Towards cities against racism and exclusion


Lorca Fakir and her family were among the first Syrian refugees to benefit from a community sponsorship programme in Ireland, February 2019. The initiative involves private citizens aiding displaced people entering the community.

13 November 2015. The French capital is in the grip of a series of suicide attacks, the deadliest the country has seen in recent history – stirring up emotions all around the world. Meanwhile, far from the commotion in Paris, six cameras closely follow the daily lives of a father and his daughter in Bologna, Italy; a family in Seville, Spain; a couple in love in Riga, Latvia; a lonely young man in Hamburg, Germany; a determined teenager in Toulouse, France; a couple getting together in Loures, Portugal. Scattered all over Europe, these people have nothing in common except that they are all migrants. A group that will pay the high price for increased security and border controls in the aftermath of the Paris bombings.

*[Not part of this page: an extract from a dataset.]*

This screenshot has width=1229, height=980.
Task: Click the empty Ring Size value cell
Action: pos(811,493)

Their story is told in 13.11, a six-episode TV mini-series (fiction), produced in 2017 by Elenfant Film, an Italian video and film production company. It aims to show the human face of migration, and to prompt us not to forget that every minute, twenty people are displaced from their homes in our world today.

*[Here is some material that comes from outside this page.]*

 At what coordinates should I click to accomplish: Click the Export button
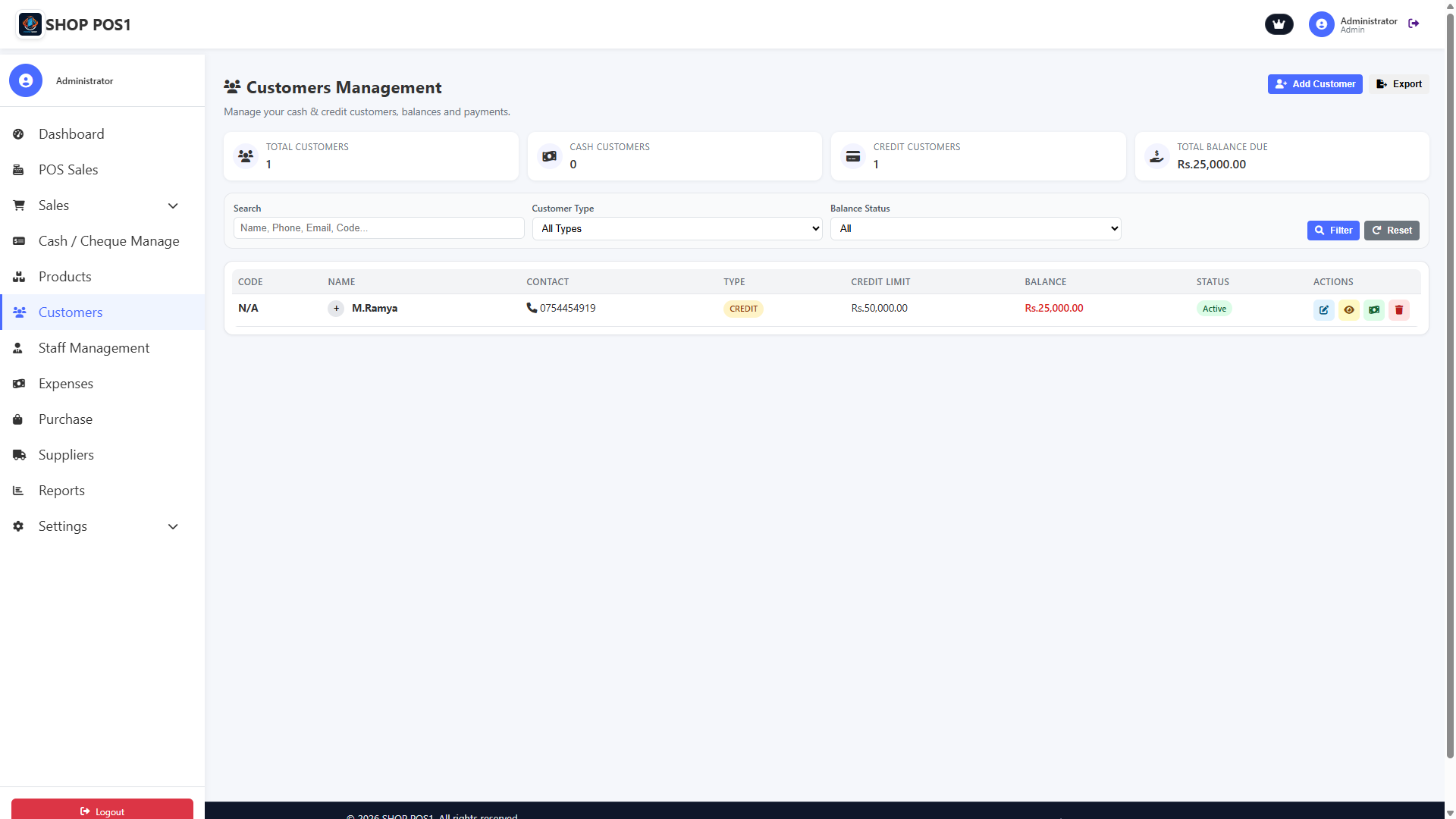[x=1399, y=84]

The city of Bologna was the driving force behind this project. The city is leader of the European Coalition of Cities Against Racism (ECCAR), launched at the end of the fourth European Conference of Cities for Human Rights in 2004.

The same year, UNESCO created a vast global network of cities united around the fight against racism, discrimination, xenophobia and exclusion in urban areas. The  International Coalition of Inclusive and Sustainable Cities (ICCAR) brings together the regional coalitions created in Europe (2004), Africa (2006), Latin America and the Caribbean (2006), Asia and the Pacific (2007), Canada (2007), Arab States (2008) and North America (2013).

Mobilizing cities to adopt a culture of solidarity and cooperation takes place through a variety of channels, including regular meetings of mayors, international conferences, and publications. In May 2016, for example, UNESCO and the foundation of its Goodwill Ambassador, Marianna V. Vardinoyannis, launched the Welcoming Cities for Refugees: Promoting Inclusion and Protecting Rights initiative. Conducted in partnership with ECCAR, the initiative resulted in the 2016 publication of the same name. It provides the first thorough international mapping and analysis of city and migration issues, with a focus on Europe. The publication also reviews perspectives of international networks on cities and migration, and identifies a set of common principles, guidelines and actions to be carried out in the field of urban governance.